Prime Minister Kyriakos Mitsotakis vowed that Greece will not bow to EU conditions on Covid-19 aid. He said that the EU recovery money cannot have “troika-style conditionality.
He said that Greece has “matured a lot” since debt crisis and will set its own agenda. There will there will be no return to the sort of EU oversight imposed during the debt crisis, he added.
In an interview with Fnancial Times, Mitsotakis said that he will not accept strict EU conditions on the use of coronavirus emergency aid, in a sign of the difficult negotiations ahead for the bloc’s leaders on its proposed €750 billion recovery fund.
Mitsotakis said that he would not countenance a return of the strict and unpopular oversight imposed on his country by the “troika” of EU, European Central Bank and IMF officials during the Greek debt crisis, “forcing us to do reforms” even though “there was never really any domestic buy-in”.

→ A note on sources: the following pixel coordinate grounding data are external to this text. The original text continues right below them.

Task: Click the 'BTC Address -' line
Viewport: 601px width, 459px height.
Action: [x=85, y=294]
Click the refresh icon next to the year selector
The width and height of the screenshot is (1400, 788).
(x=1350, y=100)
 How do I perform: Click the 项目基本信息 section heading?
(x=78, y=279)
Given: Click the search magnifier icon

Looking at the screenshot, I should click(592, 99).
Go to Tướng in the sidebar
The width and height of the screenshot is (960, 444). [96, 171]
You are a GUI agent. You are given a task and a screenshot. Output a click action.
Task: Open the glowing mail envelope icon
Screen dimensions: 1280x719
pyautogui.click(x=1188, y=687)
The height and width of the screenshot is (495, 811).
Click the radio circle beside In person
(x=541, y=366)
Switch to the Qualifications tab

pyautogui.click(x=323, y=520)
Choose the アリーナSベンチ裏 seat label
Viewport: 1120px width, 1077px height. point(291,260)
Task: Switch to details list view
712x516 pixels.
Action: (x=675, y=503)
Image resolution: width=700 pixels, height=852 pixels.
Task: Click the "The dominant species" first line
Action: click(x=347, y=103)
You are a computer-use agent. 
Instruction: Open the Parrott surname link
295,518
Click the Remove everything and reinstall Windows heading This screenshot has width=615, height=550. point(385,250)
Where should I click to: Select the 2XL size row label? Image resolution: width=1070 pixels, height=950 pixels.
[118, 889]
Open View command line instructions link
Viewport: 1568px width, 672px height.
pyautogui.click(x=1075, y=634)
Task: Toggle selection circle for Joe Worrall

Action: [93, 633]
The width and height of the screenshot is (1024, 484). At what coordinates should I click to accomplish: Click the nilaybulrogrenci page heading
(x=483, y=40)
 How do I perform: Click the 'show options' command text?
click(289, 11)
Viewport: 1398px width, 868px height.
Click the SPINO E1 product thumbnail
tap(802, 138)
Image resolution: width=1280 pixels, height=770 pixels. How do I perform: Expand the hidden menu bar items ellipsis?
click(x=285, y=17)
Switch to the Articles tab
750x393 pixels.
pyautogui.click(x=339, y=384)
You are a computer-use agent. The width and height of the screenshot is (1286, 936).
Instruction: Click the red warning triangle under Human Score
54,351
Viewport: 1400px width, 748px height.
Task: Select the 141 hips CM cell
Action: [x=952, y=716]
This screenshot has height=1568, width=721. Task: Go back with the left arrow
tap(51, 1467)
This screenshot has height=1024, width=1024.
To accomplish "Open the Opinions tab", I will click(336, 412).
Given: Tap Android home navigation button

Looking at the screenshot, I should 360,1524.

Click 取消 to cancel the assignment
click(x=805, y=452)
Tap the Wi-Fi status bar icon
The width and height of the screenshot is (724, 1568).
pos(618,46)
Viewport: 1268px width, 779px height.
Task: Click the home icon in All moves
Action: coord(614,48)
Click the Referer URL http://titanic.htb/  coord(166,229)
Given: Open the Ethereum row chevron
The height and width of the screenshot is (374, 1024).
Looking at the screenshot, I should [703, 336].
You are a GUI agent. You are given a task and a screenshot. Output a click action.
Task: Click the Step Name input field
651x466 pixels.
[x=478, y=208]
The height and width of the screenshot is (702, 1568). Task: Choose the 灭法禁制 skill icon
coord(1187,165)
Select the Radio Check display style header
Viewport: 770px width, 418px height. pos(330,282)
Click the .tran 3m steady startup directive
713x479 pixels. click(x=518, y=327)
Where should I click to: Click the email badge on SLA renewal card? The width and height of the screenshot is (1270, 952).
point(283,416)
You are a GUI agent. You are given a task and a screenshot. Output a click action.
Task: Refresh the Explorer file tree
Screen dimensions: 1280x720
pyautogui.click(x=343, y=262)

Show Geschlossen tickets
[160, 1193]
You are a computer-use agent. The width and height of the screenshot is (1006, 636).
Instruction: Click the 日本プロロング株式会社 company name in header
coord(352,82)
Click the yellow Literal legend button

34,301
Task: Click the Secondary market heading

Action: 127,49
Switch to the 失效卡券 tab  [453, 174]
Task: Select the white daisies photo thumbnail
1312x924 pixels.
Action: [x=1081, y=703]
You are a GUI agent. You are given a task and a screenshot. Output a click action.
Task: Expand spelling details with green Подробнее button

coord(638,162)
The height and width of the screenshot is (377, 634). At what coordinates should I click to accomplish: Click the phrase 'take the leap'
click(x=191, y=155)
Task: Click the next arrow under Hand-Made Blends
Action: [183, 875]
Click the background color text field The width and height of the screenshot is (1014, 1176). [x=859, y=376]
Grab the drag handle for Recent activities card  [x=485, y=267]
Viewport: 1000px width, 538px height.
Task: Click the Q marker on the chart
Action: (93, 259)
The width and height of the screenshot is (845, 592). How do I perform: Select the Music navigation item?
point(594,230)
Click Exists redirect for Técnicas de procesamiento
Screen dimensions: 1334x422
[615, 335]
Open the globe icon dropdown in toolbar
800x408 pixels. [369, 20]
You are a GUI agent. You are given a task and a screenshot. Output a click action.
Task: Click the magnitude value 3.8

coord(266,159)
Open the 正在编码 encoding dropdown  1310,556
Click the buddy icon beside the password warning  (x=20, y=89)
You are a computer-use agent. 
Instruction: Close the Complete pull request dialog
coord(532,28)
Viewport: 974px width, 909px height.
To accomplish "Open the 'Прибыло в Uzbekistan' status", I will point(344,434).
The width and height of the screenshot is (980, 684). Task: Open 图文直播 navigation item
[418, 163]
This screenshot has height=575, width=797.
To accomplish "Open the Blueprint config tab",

“Greeks have matured a lot,” he said. “And we want to do our own reforms.”
Sweden, Finland, Denmark and the Netherlands are opposed to the European Commission’s plans for the recovery fund and are pushing for so-called “conditionality” to be applied to EU money to ensure it is spent to improve competitiveness. German chancellor Angela Merkel who supports the recovery fund has said the money must be used to “future proof” each economy.
Mitsotakis said a six-monthly review of economic performance carried out by the European Commission was sufficient.
“I don’t think any additional strict conditionality is necessary,” he said, adding that every southern EU member state regarded it as “politically unacceptable.”